· Mar 22, 2016

GetSimilar only returns some terms, what about the others?


We use iKnow's GetSimilar for decision making. Right now we have a domain with both good and bad documents and using GetSimilar we want to see if a document is more similar to the good ones or the bad ones. To do this we simply compare the weighted average of the score from the good ones and the bad ones that GetSimilar returns.  

The problem is that GetSimilar doesn't always return the score to all other documents. Assuming we have 50 documents I would expect the following result:

DO ##class(%iKnow.Queries.SourceAPI).GetSimilar(.sim,domId,id,1,200,"",$$$SIMSRCSIMPLE, $LB("ent"))
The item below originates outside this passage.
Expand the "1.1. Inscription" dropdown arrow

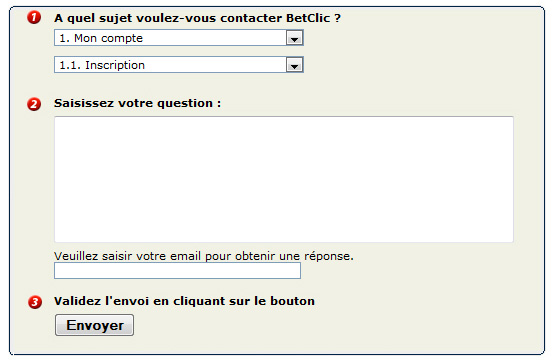click(x=294, y=65)
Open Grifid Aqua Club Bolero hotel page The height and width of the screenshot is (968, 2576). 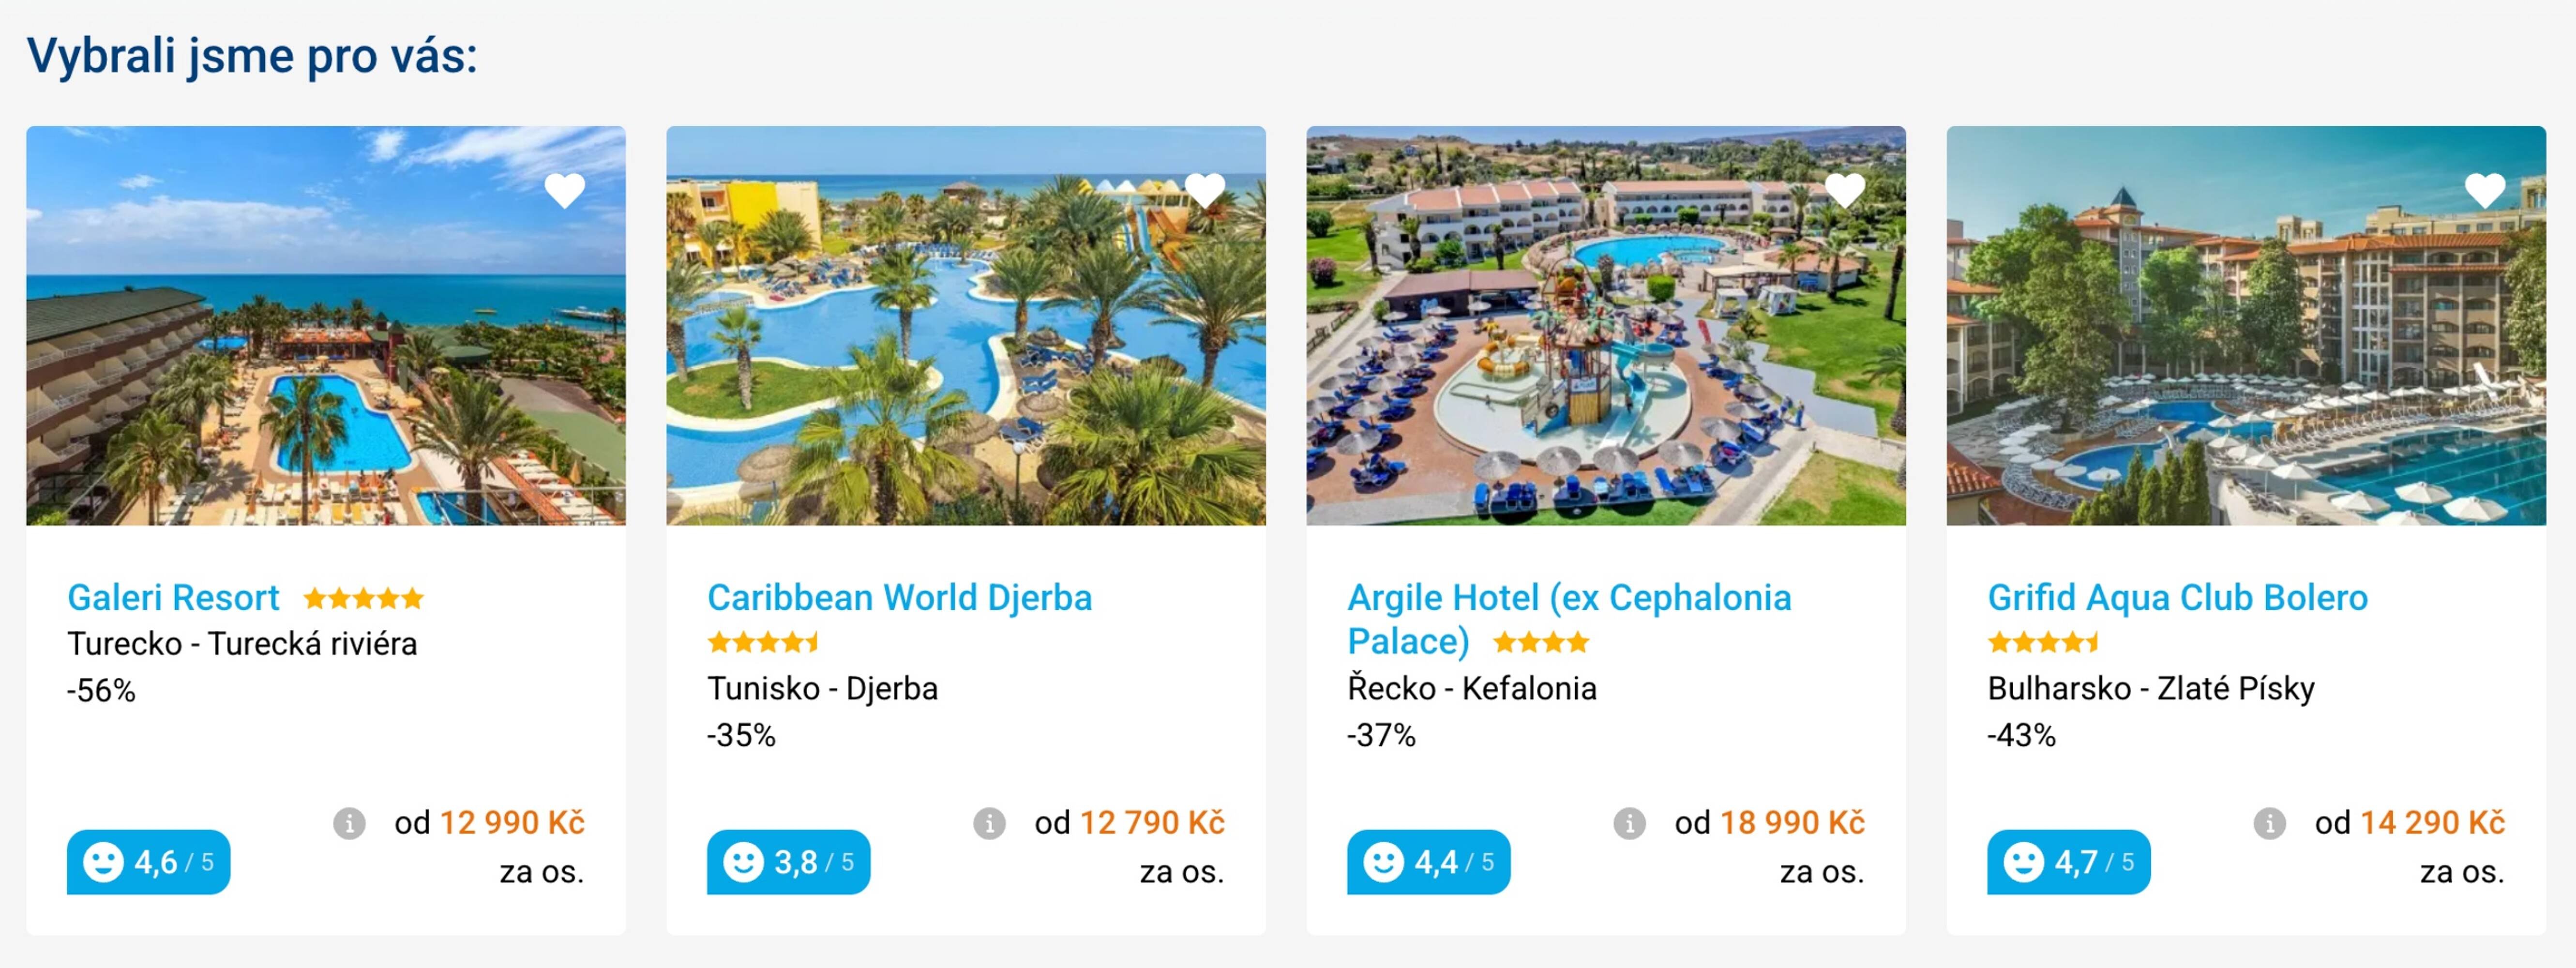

sim(1)=$lb(1,":FILE:c:\file2.txt", 0.4239, 0.8615, 184, 78, 563, 0.4239)
sim(2)=$lb(2,":FILE:c:\file3.txt", 0.3967, 0.7704, 184, 73, 318, 0.3967)
sim(49)=$lb(49,":FILE:c:\file49.txt", 0.3967, 0.7704, 184, 73, 318, 0.3967)


But for some documents the result is less then 49 lines. Does that mean score is 0? 

Are there any ways to force  it to print the score even if the score is "too low"?


Discussion (1)0
Log in or sign up to continue

Hi Benjamin,

the default algorithm indeed won't return scores for each record, but will only make the calculation for all records that contain at least a decent number of entities that are relevant in the source document. You can indeed simply approximate the other documents' score by taking 0.

For your specific use case, you may want to take a look at the text categorization infrastructure. I've posted a tutorial on the topic here.